Start of Block
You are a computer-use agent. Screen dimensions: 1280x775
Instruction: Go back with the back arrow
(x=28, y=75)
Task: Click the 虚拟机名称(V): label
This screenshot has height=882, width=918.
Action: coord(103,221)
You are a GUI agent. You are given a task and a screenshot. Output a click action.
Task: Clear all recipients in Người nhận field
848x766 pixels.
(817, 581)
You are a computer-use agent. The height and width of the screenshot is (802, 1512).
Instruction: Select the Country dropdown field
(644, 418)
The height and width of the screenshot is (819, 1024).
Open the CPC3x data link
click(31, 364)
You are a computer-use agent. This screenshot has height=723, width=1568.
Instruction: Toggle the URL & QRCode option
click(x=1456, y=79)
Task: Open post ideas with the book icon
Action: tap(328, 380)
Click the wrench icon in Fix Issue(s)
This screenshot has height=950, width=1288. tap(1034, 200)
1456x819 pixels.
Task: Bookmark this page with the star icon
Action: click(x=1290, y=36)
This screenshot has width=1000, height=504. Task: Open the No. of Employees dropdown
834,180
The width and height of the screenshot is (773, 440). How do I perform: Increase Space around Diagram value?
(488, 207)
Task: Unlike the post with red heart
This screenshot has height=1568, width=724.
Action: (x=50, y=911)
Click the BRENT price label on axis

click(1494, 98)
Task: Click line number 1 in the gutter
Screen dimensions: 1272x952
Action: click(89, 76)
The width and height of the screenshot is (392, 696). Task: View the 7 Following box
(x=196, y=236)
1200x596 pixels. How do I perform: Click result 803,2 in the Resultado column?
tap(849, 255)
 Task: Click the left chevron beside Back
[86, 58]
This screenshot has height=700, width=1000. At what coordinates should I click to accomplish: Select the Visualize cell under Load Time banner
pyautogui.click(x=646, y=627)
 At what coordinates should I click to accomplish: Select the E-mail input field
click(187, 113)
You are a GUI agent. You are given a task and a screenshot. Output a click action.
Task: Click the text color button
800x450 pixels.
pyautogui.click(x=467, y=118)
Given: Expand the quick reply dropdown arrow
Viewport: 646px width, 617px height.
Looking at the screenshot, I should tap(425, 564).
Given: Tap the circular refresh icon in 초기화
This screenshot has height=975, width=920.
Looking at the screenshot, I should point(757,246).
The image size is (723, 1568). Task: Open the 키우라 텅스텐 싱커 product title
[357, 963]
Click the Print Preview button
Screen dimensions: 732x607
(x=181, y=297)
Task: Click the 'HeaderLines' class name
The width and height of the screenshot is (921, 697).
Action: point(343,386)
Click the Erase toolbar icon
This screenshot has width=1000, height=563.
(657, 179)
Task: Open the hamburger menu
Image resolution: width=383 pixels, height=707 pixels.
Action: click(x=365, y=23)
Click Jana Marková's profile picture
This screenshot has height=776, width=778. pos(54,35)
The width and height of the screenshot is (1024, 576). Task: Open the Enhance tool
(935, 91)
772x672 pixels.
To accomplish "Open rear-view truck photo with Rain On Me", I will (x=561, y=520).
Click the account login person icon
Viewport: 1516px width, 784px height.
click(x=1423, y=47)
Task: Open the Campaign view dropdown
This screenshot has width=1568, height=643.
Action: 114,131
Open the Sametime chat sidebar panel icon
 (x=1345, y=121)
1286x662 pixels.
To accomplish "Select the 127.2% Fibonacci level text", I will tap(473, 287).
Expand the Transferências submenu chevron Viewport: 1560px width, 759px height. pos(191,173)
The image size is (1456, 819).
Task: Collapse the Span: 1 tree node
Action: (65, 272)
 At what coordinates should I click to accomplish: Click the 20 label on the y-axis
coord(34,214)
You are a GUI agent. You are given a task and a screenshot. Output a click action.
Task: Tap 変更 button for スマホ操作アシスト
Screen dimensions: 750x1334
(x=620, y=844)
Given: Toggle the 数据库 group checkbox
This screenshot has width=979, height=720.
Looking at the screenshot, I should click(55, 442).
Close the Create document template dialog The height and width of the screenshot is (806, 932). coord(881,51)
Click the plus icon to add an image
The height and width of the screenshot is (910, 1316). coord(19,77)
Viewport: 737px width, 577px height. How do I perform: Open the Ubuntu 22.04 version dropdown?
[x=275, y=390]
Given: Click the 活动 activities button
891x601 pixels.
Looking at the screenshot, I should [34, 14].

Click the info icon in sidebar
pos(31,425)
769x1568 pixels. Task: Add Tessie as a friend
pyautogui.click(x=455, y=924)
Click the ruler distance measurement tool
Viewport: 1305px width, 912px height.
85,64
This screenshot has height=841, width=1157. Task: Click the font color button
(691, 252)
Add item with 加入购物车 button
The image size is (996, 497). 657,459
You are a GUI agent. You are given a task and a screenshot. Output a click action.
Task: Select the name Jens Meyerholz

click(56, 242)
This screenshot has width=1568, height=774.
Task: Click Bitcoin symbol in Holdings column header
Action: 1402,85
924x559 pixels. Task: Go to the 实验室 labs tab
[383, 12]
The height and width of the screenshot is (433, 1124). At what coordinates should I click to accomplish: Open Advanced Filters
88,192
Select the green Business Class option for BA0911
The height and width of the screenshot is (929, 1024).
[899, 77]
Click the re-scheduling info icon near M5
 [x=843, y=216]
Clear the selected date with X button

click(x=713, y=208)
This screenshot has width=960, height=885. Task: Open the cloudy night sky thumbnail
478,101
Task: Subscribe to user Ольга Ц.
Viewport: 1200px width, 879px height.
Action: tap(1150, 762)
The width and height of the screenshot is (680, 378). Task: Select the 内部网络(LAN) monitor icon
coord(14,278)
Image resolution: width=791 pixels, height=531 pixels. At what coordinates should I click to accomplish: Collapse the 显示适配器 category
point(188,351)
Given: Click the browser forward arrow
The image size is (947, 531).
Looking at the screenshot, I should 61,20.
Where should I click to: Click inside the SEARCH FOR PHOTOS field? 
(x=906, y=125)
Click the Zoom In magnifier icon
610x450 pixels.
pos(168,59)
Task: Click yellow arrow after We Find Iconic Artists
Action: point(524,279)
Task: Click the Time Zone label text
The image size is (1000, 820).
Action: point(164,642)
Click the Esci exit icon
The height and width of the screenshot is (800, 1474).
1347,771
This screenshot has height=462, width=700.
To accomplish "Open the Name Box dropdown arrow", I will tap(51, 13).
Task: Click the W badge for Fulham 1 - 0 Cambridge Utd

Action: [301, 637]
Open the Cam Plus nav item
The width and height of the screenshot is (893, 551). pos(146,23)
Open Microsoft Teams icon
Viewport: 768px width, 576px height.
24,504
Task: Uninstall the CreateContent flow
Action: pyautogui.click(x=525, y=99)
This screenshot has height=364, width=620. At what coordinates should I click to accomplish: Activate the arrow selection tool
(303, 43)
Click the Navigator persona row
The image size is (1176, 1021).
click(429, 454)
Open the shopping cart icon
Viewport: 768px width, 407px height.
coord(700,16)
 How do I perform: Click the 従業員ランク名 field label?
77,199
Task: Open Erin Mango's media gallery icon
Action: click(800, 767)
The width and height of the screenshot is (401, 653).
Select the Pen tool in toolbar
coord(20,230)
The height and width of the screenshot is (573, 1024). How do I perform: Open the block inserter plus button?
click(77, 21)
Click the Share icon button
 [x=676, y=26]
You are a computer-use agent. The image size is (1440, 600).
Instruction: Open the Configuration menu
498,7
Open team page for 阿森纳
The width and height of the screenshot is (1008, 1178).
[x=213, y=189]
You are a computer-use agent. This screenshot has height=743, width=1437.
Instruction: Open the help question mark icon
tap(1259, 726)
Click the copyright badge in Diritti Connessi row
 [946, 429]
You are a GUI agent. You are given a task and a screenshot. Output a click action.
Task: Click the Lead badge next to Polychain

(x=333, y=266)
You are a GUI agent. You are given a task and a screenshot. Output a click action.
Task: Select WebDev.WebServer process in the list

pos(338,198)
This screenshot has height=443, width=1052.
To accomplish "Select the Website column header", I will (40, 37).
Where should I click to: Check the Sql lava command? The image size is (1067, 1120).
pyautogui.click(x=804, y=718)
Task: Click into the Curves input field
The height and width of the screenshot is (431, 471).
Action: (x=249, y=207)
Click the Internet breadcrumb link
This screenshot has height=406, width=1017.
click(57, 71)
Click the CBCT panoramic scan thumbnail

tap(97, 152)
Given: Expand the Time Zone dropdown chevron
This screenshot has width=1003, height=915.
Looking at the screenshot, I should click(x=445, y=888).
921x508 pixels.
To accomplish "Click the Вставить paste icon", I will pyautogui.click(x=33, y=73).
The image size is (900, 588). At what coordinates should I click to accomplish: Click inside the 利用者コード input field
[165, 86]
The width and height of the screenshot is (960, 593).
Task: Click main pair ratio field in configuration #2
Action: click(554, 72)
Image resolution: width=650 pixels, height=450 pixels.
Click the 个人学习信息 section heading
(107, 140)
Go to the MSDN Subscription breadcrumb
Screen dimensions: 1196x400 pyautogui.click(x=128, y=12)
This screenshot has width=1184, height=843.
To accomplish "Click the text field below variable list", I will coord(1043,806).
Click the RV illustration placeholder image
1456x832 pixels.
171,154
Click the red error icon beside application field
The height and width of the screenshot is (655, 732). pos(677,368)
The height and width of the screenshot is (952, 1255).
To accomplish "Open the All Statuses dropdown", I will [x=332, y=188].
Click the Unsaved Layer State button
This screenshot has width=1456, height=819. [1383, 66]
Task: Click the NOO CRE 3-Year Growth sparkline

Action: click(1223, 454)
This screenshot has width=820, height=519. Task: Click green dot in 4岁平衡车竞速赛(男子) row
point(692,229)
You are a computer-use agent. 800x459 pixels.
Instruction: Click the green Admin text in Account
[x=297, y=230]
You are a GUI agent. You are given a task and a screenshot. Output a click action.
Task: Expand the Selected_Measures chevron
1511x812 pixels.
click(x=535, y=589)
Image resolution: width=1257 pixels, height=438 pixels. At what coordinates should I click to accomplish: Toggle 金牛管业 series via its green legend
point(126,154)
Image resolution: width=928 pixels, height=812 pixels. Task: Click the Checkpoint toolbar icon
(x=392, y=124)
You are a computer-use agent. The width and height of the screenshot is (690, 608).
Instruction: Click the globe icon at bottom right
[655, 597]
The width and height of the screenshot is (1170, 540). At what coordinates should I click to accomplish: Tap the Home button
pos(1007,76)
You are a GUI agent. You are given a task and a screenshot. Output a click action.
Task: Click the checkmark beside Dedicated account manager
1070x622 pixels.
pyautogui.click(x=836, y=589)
End of Block
Brief: Retype only this portion of the data above: the line containing "The width and height of the screenshot is (392, 696).", the line containing "Given: Expand the quick reply dropdown arrow", and all lines between them, exactly.

Worked solution:
The width and height of the screenshot is (392, 696). Task: View the 7 Following box
(x=196, y=236)
1200x596 pixels. How do I perform: Click result 803,2 in the Resultado column?
tap(849, 255)
 Task: Click the left chevron beside Back
[86, 58]
This screenshot has height=700, width=1000. At what coordinates should I click to accomplish: Select the Visualize cell under Load Time banner
pyautogui.click(x=646, y=627)
 At what coordinates should I click to accomplish: Select the E-mail input field
click(187, 113)
You are a GUI agent. You are given a task and a screenshot. Output a click action.
Task: Click the text color button
800x450 pixels.
pyautogui.click(x=467, y=118)
Given: Expand the quick reply dropdown arrow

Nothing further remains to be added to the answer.